DÍA INTERNACIONAL DEL TRABAJO Y DE LA CONSTITUCIÓN
NACIONAL
Nos reunimos para conmemorar dos acontecimientos: el Día
Internacional del Trabajo y el Día de la Constitución Nacional
La primera conmemoración resulta la que entronca
directamente con uno de los problemas de nuestro siglo, derivado de la Revolución Industrial inglesa, por tanto, con una nueva modalidad de trabajo surgida en un ámbito distinto del tradicional, del agrario, que durante siglos había marcado el rumbo del crecimiento de los Estados.
Ese ámbito diferente es la ciudad con hombres cuyos intereses
contrarían los propios del campo, de la tradición y convierten al trabajo decididamente en sinónimo de rédito material obtenido a través de una competencia que no reconoce límites. Nacida esta modalidad de trabajo industrial bajo el lema de la eliminación de todo criterio de desigualdad, convierte a ese nuevo personaje surgido de su seno, el obrero industrial, en simple herramienta al que corresponde un lugar marginal en la nueva sociedad de la Era tecnocrática, quien deberá individualmente superar su situación social dada la igualdad de condiciones que un nuevo concepto de progreso había instaurado.

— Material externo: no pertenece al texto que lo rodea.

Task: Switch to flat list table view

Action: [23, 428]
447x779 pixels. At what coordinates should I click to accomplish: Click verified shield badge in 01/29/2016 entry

Si bien el establecimiento del Día Internacional del trabajo
surge en un clima de polémica ideológica, contribuye a poder reivindicar, de alguna manera, el carácter del trabajo como un derecho natural del hombre que, en tanto persona humana, encuentra en él un camino para reafirmar su dignidad. El trabajo como actividad que requiere de la acción mancomunada y no de acciones individuales que conducen a la esterilidad.
Distintos gobiernos occidentales europeos abordaron la
reforma social pero, fuertemente influidos por el requerimiento de mantener la capacidad de crecimiento económico, dejaron soslayado el problema filosófico central en torno del concepto de progreso: ¿qué noción de progreso se seguiría?; ¿la noción de progreso como perfeccionamiento humano, o como progreso material?.
La nueva visión del mundo, en tanto alimentada de la segunda
opción, aparecía impotente para comprender la primera. Ya finalizando, o a punto de finalizar cronológicamente el segundo milenio, los grupos dirigentes de Occidente, profundizando la visión tecnocrática del mundo, insisten en describir al trabajo como simple mercancía, quitándole toda dimensión de dignidad y, por tanto, condicionando el crecimiento humano, coartado en su capacidad de elección.
Hoy, sigue siendo reveladora y de hondo contenido
pedagógico la Carta Encíclica Rerum Novarum (acerca de las cosas nuevas) de 1891, llamado del Papa León XIII, documento en donde abordó la «cuestión obrera».
Sus reflexiones adquieren, a más de un siglo de pronunciadas,
una dimensión especialmente significativa por el desvanecimiento de valores ético-morales todavía observables en su tiempo, aunque ya se advirtiera su repliegue.
El Sumo Pontífice expresaba:
"los que gobiernan deben cooperar [...] con toda la
fuerza de las leyes e instituciones, esto es, haciendo que de la ordenación misma del Estado brote espontáneamente la prosperidad tanto de la sociedad como de los individuos, ya que éste es el cometido de la política y el deber inexcusable de los gobernantes."
"Los proletarios, sin duda alguna, son por naturaleza tan
ciudadanos como los ricos, es decir, partes verdaderas y vivientes que, a través de la familia, integran el cuerpo de la nación, sin añadir que en toda nación son inmensa mayoría. Por consiguiente, siendo absurdo en grado sumo atender a una parte de los ciudadanos y abandonar la otra, se sigue que los desvelos públicos han de prestar los debidos cuidados a la salvación y al bienestar de la clase proletaria; y si tal no hace, violará la justicia, que manda dar a cada uno lo que es suyo."
"Es urgente proveer de la manera oportuna al bien de
las gentes de condición humilde, pues es mayoría la que se debate indecorosamente en una situación miserable y calamitosa...".
Por otra parte, nuestro país celebra también la sanción de la
Constitución Nacional, fruto de muchos años de lucha, y que finalmente sale a la luz el 1º de mayo de 1853, en la reunión del Congreso General Constituyente convocado en Santa Fe a tal efecto, y que es aprobado por los diputados integrantes de las provincias de la Confederación Argentina, con excepción de Buenos Aires, que la aceptará recién en 1860.
"La Constitución de 1853 (escribe Ricardo Levene) pacificó el
país sobre la base de la unión de todos los argentinos, y lo organizó como no lo habían logrado los Estatutos y Reglamentos de 1811; 1815; 1817 y las Constituciones de 1819 y 1826".
Por tanto, es hoy deber de todos respetar su letra, porque es
garantía de nuestras libertades individuales y de nuestra integridad como Nación.